Collected data
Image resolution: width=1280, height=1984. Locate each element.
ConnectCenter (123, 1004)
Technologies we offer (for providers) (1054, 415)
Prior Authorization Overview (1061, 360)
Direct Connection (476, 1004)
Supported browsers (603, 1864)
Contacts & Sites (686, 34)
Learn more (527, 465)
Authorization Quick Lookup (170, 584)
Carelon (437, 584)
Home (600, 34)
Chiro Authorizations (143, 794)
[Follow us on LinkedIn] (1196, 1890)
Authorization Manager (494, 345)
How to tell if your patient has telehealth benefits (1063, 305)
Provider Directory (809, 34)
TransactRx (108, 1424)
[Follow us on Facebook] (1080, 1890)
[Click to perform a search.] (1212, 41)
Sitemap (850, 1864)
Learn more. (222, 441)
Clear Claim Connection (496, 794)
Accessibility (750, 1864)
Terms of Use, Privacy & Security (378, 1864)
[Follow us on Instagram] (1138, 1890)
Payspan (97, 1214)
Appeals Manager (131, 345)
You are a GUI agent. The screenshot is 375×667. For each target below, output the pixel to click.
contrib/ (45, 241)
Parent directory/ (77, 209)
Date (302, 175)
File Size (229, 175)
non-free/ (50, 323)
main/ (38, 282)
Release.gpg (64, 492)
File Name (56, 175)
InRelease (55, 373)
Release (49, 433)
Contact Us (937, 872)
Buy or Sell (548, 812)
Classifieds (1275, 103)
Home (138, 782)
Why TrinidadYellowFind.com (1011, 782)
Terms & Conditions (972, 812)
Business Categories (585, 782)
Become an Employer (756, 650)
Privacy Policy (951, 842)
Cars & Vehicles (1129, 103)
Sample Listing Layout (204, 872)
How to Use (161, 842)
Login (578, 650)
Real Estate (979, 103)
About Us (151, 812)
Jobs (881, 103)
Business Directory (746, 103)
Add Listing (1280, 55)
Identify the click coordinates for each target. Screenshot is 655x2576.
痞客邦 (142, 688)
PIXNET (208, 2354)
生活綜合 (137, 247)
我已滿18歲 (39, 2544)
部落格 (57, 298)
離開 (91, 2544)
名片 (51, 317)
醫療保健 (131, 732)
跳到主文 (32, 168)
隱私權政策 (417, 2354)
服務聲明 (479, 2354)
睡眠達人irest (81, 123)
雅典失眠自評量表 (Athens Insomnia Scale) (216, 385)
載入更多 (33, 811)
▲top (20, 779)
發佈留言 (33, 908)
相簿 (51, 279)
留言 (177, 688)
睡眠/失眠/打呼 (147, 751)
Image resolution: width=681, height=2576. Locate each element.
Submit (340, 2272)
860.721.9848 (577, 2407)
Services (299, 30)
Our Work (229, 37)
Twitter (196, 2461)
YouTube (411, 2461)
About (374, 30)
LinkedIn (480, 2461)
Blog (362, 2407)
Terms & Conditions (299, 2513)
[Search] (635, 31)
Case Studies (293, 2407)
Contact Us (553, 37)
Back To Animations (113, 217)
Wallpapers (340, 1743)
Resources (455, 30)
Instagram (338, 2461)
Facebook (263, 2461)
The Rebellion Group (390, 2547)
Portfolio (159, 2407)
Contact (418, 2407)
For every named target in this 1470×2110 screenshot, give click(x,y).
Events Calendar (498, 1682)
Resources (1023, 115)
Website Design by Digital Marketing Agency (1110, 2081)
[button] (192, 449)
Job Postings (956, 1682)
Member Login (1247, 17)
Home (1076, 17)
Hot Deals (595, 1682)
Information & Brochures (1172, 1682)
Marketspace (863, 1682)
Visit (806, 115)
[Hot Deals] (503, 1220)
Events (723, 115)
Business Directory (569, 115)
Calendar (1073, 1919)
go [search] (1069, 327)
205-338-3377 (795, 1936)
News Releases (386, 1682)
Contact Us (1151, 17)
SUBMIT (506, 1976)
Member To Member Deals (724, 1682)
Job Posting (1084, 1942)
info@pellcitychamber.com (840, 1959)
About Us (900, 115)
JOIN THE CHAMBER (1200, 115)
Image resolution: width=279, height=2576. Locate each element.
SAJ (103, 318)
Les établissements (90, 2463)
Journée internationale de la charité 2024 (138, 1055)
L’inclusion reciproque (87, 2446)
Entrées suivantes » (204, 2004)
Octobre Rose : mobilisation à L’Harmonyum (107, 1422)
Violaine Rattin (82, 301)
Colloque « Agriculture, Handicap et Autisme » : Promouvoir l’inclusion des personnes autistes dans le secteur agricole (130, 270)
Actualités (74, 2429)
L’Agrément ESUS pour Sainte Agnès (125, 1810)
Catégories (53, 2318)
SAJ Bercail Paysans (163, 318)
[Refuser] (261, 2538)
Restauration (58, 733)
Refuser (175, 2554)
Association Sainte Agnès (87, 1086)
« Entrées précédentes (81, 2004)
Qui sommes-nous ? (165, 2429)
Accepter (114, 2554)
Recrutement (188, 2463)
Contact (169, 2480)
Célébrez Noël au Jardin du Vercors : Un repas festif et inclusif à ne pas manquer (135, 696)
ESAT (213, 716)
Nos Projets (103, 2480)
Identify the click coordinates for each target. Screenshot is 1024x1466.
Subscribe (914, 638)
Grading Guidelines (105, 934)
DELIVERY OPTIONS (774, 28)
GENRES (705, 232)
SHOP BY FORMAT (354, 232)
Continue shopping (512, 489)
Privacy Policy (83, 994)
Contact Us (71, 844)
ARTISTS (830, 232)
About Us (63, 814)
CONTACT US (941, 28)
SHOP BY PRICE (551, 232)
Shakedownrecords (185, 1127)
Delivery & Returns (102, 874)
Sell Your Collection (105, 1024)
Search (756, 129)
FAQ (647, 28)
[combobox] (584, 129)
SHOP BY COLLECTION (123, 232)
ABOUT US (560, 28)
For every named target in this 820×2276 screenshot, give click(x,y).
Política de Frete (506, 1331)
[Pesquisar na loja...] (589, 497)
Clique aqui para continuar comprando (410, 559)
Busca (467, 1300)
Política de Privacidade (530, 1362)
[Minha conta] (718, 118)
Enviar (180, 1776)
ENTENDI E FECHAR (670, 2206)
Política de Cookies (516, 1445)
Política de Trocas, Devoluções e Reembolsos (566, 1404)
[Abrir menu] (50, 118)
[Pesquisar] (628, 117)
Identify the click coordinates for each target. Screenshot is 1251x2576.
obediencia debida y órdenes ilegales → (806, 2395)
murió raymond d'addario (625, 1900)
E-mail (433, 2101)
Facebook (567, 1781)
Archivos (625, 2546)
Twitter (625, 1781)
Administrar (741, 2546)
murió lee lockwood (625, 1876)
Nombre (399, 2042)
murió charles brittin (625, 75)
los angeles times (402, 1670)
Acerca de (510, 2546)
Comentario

● EXERCISE BRIEF
Search the records line by line for the word "Locate" and copy every line where it appears.

● RESULT OF THIS EXERCISE
Image resolution: width=1280, height=1984. Locate each element.
Image resolution: width=681, height=2576. Locate each element.
Image resolution: width=279, height=2576. Locate each element.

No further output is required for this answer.